STATED EXERCISE: Condense the paragraph of the Wordpress post that begins "Even worse, Wordpress uses" into a short bulleted list of its main points.

PASSAGE:
The reason I had trouble is because the way Wordpress is designed is — in places — extremely limiting. While you’re in the middle of the main “blog post” loop, you can’t use the same infrastructure created to go off on a tangent. No, instead you have two choices, write your own database API (with the possibility of breaking things later), or put data you want to retrieve later into a large and cumbersome array.

I chose the latter. Before the blog posts are loaded, I load all (yes, all)the Twitters into an array. As I pass through the blog posts I check through the Twitter array for Twitters around the same time and output them if relevant. I’ve added a few ways to jump over already-output Twitters and stop if we’re at the last post in a page, but it’s still unwieldy and annoying.  Stupidly, categories and tags seem to be stored in the database in almost the same manner.  This is good if you want them interchangeable — which I don’t; I want categories as categories (think of libraries with their books on certain shelves) and tags as keywords which relate to the content of the post.  It doesn’t seem to work like this (at least internally) and if it does I couldn’t find any good documentation on it in my meagre searching.

Even worse, Wordpress uses a bunch of really common-sounding variables ($post, $query_string) without much documentation on these reserved variables. Now, Wordpress is great if you’re not a tinkerer, which I guess makes me not the regular target user. Still, the more I delve the more frustrating it gets. I changed for interoperability and I got it, just at the expense of hyper-customisation.

SUPPLIED MATERIAL:
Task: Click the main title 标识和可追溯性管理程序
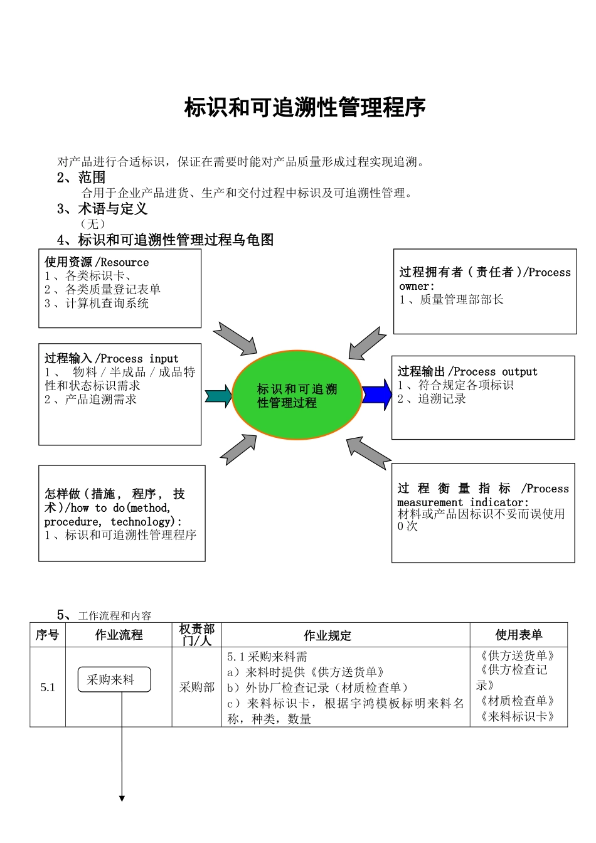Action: pos(305,108)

OUTPUT OF THE EXERCISE:
- Wordpress uses many common-sounding variables, such as $post and $query_string, with little documentation on these reserved variables.
- Wordpress works well for people who don't tinker, so the writer is not its usual target user.
- The further the writer digs into it, the more frustrating it becomes.
- The writer switched for interoperability and got it, but lost the ability to customize heavily.